§ REQUIRED ACTIONS
1 - In the section on crisis tweet classification, turn the paragraph beginning "To reduce content redundancy" into a short bulleted list that keeps its main facts.
2 - Reproduce the passage of the crisis tweet classification text starting at "Statistical Features: For" and ending at "locations, or resources.".

§ READING TEXT
3.1 Dataset and Data Selection

In this study, we use the CrisisLexT26Footnote 3 dataset [16]. It contains annotated datasets of 26 different crisis events, which occurred between 2012 and 2013, with 1000 labeled tweets (‘Related and Informative’, ‘Related but not Informative’, ‘Not Related’ and ‘Not Applicable’) for each event. The search keywords used to collect the original data used hashtags and/or terms that are often paired with the canonical forms of a disaster name and the impacted location (e.g., Queensland floods) or meteorological terms (e.g., Hurricane Sandy). We selected all 26 events, and for each event we combined the Related and Informative and Related but not Informative into the Related class, and combined the Not Related and Not Applicable into the Not Related class. These two classes are then used for distinguishing crisis-related content from unrelated content for creating binary text classifiers.

To reduce content redundancy in the data, we removed replicated instances from the collection of individual events by comparing tweets pairs after removing user-handles (i.e., ‘@’ mentions), URL’s, and special characters. This resulted in 21378 documents annotated with the Related label and 2965 annotated with the Not Related label. For avoiding classification bias towards the majority class, we balanced the data from each event by matching the number of Related documents with the Not Related ones. This was achieved by randomly selecting the same number of Related and Not Related tweets in any given event. This resulted in a final overall size of 5931 tweets (2966 Related and 2965 Not Related documents). Table 1 shows the distribution of selected tweets for each event.

Table 1. Crisis events data, balanced between related and not-related classes

3.2 Features Engineering

In order to assess the advantage of using semantic features compared to more traditional statistical features, we distinguish two different feature sets; (1) statistical features, and; (2) semantic features. Statistical features have widely been used in the literature [8, 9, 11, 14, 20, 25] and are posed as the baseline approach for our work. They capture quantifiable linguistic features and other statistical properties of a given post. On the other hand, semantic features capture more contextual information of documents, such as the named entities emerging in a given text, as well as their hierarchical semantic information extracted from external knowledge graphs.

Statistical Features: For every tweet in the dataset, the following statistical features are extracted:

  • Number of nouns: nouns generally refer to different entities involved in the crisis event such as locations, actors, or resources involved in the crisis event [8, 9, 20].

  • Number of verbs: verbs indicate actions that occur in a crisis event [8, 9, 20].

  • Number of pronouns: as with nouns, pronouns may indicate involvement of the actors, locations, or resources.

  • Tweet Length: number of characters in a post. The length of a post may determine the amount of information contained [8, 9, 19].

  • Number of words: number of words may be another indicator of the amount of information contained within a post [8, 11].

  • Number of Hashtags: hashtags reflect the themes of the post and are manually generated by the posts’ authors [8, 9, 11].

§ DATA

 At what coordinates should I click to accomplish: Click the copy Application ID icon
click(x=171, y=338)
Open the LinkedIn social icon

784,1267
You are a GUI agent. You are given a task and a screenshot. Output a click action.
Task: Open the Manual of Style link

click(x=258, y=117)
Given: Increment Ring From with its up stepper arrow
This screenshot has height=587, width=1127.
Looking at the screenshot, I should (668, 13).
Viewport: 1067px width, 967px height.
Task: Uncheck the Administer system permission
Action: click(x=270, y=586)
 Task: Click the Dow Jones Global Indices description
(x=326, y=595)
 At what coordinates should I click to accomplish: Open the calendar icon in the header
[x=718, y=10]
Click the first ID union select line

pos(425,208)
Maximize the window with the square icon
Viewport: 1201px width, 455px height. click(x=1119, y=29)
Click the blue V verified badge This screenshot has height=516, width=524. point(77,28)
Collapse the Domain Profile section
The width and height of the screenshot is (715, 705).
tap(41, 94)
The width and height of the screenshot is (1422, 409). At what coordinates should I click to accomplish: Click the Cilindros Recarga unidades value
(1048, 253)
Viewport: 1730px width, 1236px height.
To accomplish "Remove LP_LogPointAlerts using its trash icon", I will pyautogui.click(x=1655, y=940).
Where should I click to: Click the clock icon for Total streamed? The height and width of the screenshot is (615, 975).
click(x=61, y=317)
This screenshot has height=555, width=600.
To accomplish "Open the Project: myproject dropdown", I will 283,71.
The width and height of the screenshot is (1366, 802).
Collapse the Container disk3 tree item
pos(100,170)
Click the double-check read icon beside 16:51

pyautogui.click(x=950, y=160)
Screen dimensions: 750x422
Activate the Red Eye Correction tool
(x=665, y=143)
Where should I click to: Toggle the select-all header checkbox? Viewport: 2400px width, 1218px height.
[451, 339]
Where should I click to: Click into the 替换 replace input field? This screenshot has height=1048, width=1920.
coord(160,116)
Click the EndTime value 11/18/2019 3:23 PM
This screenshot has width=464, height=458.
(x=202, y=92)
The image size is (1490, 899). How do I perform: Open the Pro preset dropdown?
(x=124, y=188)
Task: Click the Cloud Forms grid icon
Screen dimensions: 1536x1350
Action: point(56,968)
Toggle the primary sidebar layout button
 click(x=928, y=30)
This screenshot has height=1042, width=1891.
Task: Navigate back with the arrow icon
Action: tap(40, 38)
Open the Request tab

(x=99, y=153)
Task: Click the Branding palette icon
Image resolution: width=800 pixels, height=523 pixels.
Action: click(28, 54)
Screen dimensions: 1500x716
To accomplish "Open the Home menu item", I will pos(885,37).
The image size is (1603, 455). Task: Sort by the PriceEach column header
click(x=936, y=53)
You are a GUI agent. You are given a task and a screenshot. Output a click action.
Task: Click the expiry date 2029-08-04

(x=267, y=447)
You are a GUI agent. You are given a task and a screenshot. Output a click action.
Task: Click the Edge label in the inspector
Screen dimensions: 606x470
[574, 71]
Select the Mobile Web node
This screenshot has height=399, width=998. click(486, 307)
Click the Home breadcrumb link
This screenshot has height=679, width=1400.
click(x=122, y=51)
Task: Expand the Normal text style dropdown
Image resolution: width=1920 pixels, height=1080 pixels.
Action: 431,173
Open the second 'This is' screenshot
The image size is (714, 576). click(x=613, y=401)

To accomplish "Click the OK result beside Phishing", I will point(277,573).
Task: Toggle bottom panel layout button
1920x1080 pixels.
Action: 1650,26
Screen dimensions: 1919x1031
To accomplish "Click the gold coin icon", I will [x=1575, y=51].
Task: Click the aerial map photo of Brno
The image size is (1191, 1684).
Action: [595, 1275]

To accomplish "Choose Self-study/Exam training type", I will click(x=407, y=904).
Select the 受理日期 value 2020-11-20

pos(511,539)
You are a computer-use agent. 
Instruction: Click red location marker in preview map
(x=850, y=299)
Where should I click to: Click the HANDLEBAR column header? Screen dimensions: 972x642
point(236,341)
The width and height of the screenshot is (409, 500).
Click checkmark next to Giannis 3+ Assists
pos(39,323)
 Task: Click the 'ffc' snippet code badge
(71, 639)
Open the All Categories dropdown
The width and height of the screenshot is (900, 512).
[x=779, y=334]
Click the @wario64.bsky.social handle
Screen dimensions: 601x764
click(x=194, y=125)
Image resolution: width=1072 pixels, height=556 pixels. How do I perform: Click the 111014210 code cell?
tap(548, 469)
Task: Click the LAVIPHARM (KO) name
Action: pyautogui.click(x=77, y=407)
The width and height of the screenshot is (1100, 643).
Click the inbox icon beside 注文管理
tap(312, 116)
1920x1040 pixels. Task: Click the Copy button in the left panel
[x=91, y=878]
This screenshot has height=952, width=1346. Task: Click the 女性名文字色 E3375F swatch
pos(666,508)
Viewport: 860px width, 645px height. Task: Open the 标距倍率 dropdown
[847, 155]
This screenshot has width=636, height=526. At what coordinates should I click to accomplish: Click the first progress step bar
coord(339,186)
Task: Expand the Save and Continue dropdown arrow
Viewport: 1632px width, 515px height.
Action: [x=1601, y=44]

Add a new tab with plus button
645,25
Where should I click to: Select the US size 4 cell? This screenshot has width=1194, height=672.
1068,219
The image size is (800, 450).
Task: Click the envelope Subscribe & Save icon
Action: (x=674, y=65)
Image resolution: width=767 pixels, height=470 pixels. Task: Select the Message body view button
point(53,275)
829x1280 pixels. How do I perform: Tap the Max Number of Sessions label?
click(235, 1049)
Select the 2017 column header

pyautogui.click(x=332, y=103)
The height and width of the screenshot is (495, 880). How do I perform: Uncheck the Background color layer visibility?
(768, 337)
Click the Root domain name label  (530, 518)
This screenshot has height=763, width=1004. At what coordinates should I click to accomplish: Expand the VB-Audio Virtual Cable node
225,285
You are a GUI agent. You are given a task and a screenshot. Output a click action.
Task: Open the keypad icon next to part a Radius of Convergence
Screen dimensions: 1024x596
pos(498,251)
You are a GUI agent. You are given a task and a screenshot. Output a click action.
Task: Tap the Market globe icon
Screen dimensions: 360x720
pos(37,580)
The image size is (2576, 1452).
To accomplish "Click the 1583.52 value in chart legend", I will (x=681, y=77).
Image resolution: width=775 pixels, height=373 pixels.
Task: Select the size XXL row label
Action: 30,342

§ RESPONSES BY TASK
1 -
- Duplicate tweets within each event were removed by comparing tweet pairs after stripping user handles, URLs, and special characters.
- This left 21378 documents labeled Related and 2965 labeled Not Related.
- To avoid bias toward the majority class, each event's data was balanced by randomly selecting equal numbers of Related and Not Related tweets.
- The final set has 5931 tweets: 2966 Related and 2965 Not Related.
- Table 1 shows how the selected tweets are distributed across events.

2 -
Statistical Features: For every tweet in the dataset, the following statistical features are extracted:

  • Number of nouns: nouns generally refer to different entities involved in the crisis event such as locations, actors, or resources involved in the crisis event [8, 9, 20].

  • Number of verbs: verbs indicate actions that occur in a crisis event [8, 9, 20].

  • Number of pronouns: as with nouns, pronouns may indicate involvement of the actors, locations, or resources.